**本文**
========================================================================
こういう歴史書のスタイルもあるのかと新鮮な印象を受ける.生物学全般にわたる通史なのだが,単に歴史的経緯をたどっただけの本ではない.生物学の全領域をカバーしているわけでもない.むしろ,本書は,生物学の歴史をたどることにより,「自然界についての知識であると同時に,その知識を獲得する方法についての知識でもある」(下巻, p.572)生物学の研究姿勢を明らかにしようとする.



題名の「知のツールとしての科学」は,確かに本書全体を貫くテーマを掲げるスローガンだ.それは,本書が1980年代後半に実行されたアメリカ動物学会の「知のツールとしての科学」プロジェクトの出力のひとつであることを示す.つまり,単なる回顧的な歴史趣味から本書は書かれたのではない.むしろ,新たな世紀を前にした生物学界が過去2000年に及ぶ長い歴史をどのように継承して,将来へのビジョンを描いていくのかといういわば「攻めの視点」のもとに,ツールとしての生物学の基盤を再認識する試みである.
========================================================================
**参照資料**
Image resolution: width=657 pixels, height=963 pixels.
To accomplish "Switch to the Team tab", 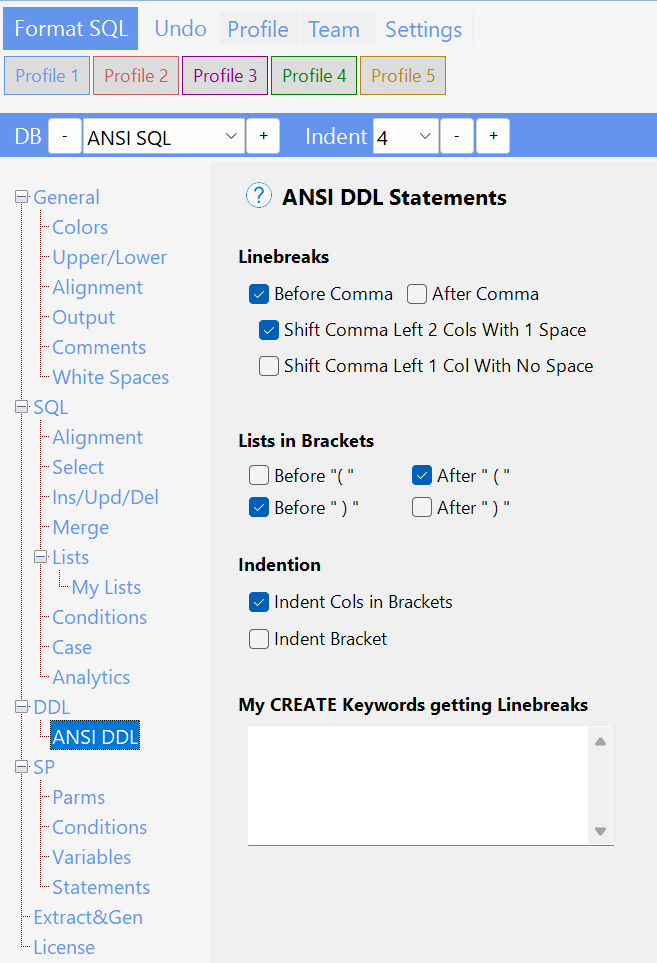I will click(334, 29).
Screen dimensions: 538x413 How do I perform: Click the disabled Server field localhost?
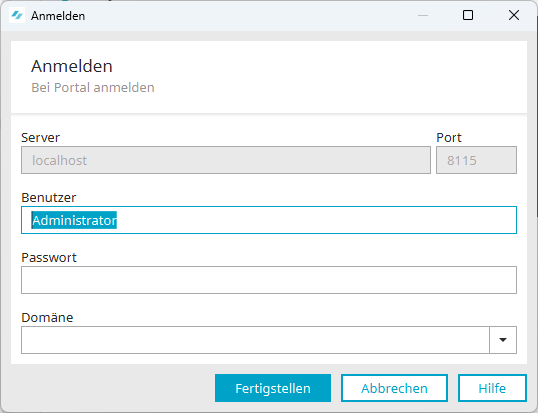point(226,160)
========================================================================
**作業内容**
本文を冒頭から末尾まで、一字も改変せずに全文再現せよ。 この一覧は本文とは無関係である。

**回答**
こういう歴史書のスタイルもあるのかと新鮮な印象を受ける.生物学全般にわたる通史なのだが,単に歴史的経緯をたどっただけの本ではない.生物学の全領域をカバーしているわけでもない.むしろ,本書は,生物学の歴史をたどることにより,「自然界についての知識であると同時に,その知識を獲得する方法についての知識でもある」(下巻, p.572)生物学の研究姿勢を明らかにしようとする.



題名の「知のツールとしての科学」は,確かに本書全体を貫くテーマを掲げるスローガンだ.それは,本書が1980年代後半に実行されたアメリカ動物学会の「知のツールとしての科学」プロジェクトの出力のひとつであることを示す.つまり,単なる回顧的な歴史趣味から本書は書かれたのではない.むしろ,新たな世紀を前にした生物学界が過去2000年に及ぶ長い歴史をどのように継承して,将来へのビジョンを描いていくのかといういわば「攻めの視点」のもとに,ツールとしての生物学の基盤を再認識する試みである.